Kurulacağı söylenen nükleer santralların toplam kapasitelerinin 4500 MW olacağı söylenilmektedir. Üstelik bu santralların atık sorunu hala çözülememiştir. Oysa ülkemizde, elektrik üretimi amaçlı devreye alınabilecek 13 sahada toplam 3,87 milyar ton linyit rezervi bulunmaktadır. Söz konusu rezervin, toplam 9,655 MW kurulu güç yaratabilme potansiyeli vardır. Söz konusu potansiyelin kısa dönemde gerçekleştirilme imkanlarının sağlanarak, linyite dayalı elektrik santrallarının kurulu gücünün toplam 17,775 MW‘a çıkarılabilmesi imkan dahilindedir. Ülkemiz toplam kurulu gücünün 2005 yılı sonu itibariyle yaklaşık 40.000 MW olduğu dikkate alındığında, söz konusu kapasite, toplam kurulu gücün %44,5‘ini oluşturacaktır. Bu tablo, ülkemiz enerji güvenliğinin yeniden temin edilmesi bakımından oldukça önemlidir.
Büyük ölçekli kömür üretimi, bir çok ülkenin ekonomik ve toplumsal kalkınmasında önemli bir rol oynamaktadır. Kömür madenciliği, işsizlik ve yoksulluğun yüksek olduğu kırsal bölgelerde, gerek doğrudan gerekse söz konusu faaliyetin yarattığı yan ekonomik faaliyetler sonucu binlerce kişiye istihdam olanağı sağlamaktadır. İstihdam ile yaratılan gelir, kırsalda üretilen mal ve hizmetlerin tüketilmesi bakımından da yaşamsaldır. Ayrıca, kırsal bölgelerde ulaşım, su, eğitim ve iletişim gibi ekonomik ve sosyal altyapının sağlanmasına yönelik önemli katkısı da bulunmaktadır.
Bugün ülkemizde enerji krizi değil, enerji yönetimi krizi yaşanmaktadır. Planlama ve karar vermede çok başlılığa son verilmeli, kurumlar arasında eşgüdüm sağlanmalıdır. Enerji verimliliği ve tasarrufu konusunda gerekli yatırımlar ve çalışmalar başlatılmalıdır. Kayıp kaçak oranlarının gelişmiş ülkelerin seviyesine çekilmesi için çalışmalara başlanılmalıdır. Enerjinin tüm yurttaşlar için temel bir ihtiyaç olduğu gerçeğinden hareket ederek bu konuda gerekli önlemler alınmalıdır.

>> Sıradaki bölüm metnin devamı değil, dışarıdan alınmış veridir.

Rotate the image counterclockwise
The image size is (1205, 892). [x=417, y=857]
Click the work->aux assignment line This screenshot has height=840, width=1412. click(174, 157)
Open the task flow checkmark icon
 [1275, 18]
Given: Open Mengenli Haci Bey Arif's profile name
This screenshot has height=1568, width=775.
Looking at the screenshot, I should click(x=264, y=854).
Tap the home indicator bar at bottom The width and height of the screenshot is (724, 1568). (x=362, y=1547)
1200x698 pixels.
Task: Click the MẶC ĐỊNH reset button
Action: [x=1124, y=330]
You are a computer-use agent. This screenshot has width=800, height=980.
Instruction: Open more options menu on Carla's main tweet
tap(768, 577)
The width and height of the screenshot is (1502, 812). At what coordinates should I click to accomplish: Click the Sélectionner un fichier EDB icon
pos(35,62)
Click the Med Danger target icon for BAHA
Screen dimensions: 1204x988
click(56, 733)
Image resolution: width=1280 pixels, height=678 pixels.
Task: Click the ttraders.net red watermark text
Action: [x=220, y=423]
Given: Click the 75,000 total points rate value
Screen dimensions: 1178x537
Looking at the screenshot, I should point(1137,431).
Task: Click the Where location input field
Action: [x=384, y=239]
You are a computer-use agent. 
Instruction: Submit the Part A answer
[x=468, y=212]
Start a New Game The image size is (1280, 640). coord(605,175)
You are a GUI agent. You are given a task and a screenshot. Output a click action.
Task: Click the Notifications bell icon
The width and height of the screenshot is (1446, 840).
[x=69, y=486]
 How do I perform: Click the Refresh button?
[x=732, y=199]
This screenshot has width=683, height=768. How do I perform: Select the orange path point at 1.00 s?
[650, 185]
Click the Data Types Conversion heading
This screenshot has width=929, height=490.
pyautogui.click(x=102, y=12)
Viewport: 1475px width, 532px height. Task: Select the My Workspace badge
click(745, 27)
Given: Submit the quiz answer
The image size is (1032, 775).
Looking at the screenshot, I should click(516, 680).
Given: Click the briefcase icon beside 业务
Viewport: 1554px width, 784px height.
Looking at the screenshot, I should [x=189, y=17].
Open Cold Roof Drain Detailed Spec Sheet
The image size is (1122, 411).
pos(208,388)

Enerji güvenliğini tehdit eden, pahalı ve ülke içinde yaratılan katma değerin de döviz olarak yurt dışına aktarılmasına neden olan projelerden acilen vazgeçilmeli, istihdam ve katma değer yaratan yerli kaynaklarımıza dayalı projelere öncelik verilmelidir. Ülkemizin güvenliği için gerekli ve sanayinin ihtiyacı olan ucuz enerji üretiminin sağlanması, bu enerjinin sürekli ve güvenilir olması açısından yerli kaynaklarımızın kullanılması bir zorunluluktur.
Kamuoyunun bilgisine sunarız.
TMMOBMADEN
MÜHENDİSLERİ ODASI
YÖNETİM KURULU
Ankara, 14 Nisan 2006
--------------------------------------------------------------------------------
[1] AKP Resmi Internet Sitesi, http://www.akparti.org.tr/haber.asp?haber_id=13049, (Erişim tarihi: 13 Nisan 2006).
[2] AKP Resmi Internet Sitesi, http://www.akparti.org.tr/haber.asp?haber_id=11441, (Erişim tarihi: 13 Nisan 2006).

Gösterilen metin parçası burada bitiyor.